Whether we would like to admit it or not, there will always be someone hateful in our lives. It might be a friend, a family member, a roommate, a romantic partner, a business partner or even you.
Recently, I learnt a few more things about haters that I would like to share with you:
1. Hurt people hurt people
I found myself recently being a hater towards a Musician/DJ/Producer who would frequent a yoga studio that I used to teach at in Los Angeles. All of the hate that I had accumulated towards men, I had placed on him because it was easy. It was easy to hate a man who publicly isn’t the kindest to woman because he was the biggest target. He has a platform and millions of followers on Instagram. The hateful part of me was jealous that he could spread the message of tearing women down. I found myself saying nasty things about his character until one day, I realized that I didn’t even know him so how can I be so hateful towards him? I was so harsh on him and being harsh leads to hate. Hate is a burden that I don’t want to carry. So, I sent him an apology letter and wish him the best. I needed to look within myself to see what wasn’t healed. He is not responsible for something that other men have done to me. He doesn’t deserve to be the recipient of hate.

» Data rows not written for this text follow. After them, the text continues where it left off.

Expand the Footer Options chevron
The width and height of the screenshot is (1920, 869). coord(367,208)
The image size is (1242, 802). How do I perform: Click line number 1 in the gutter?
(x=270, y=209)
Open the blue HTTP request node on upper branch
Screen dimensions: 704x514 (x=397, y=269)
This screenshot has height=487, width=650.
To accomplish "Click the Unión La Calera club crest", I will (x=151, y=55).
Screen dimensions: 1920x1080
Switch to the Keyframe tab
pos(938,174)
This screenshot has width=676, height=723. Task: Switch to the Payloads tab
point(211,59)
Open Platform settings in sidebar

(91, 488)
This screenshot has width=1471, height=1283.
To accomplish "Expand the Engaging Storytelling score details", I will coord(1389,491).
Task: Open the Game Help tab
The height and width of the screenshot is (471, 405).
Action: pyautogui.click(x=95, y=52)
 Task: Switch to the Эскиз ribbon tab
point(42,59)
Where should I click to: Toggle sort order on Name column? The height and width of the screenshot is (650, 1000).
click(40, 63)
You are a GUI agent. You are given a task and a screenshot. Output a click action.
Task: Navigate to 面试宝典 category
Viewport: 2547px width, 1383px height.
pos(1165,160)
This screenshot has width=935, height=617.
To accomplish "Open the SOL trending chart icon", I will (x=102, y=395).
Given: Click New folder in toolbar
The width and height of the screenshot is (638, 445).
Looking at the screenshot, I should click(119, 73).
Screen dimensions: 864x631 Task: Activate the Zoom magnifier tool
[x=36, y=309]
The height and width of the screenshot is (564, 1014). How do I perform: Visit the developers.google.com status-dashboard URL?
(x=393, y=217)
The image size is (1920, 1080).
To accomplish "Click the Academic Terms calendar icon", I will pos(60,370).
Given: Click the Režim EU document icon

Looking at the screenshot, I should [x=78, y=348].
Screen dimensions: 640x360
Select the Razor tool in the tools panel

2. Not everyone will celebrate you.
Lately, I have come to terms with the fact that not everyone will be happy for my achievements because they don’t have to be. They don’t have to be happy for me. In addition, I have learnt that people who have nothing to celebrate in their own lives are more likely not to celebrate yours. People are dealing with themselves and their own lives, and usually how they feel about you has nothing to do with you. It is an extension of how they feel about themselves.
3. Not everyone wants the best for you.
In an ideal world, everyone is rooting for each other but that is not reality. The world we live in is full of love and light; however, there is hatred and darkness too. All of us make a daily choice of what we will choose to embrace each day and some people choose darkness and hatred. With darkness comes negativity, being mean, lies and wrongdoing. We cannot expect everyone to be at their best or to be rooting for us, we can only expect the best from ourselves. How other people choose to behave is how they have chosen to behave. If they see the light, great! If they don’t, great too! Life goes on.
4. It’s not personally.
Like I said before, people are dealing with themselves and not everyone knows how to overcome incompetence, Ego, self-hatred, betrayal and negativity. Most people will unleash it right onto someone else after it has happened to them. Even some of the most ‘personal’ attacks of hatred are an extension of where that person is at mentally, physically and emotionally, don’t take it personally. Everyone is at a different place in their lives and some are not inclined to be better people. Love them from a distance and let them go, they are not your problem to deal with or you will find yourself taking on someone else’s negativity, hurt and pain.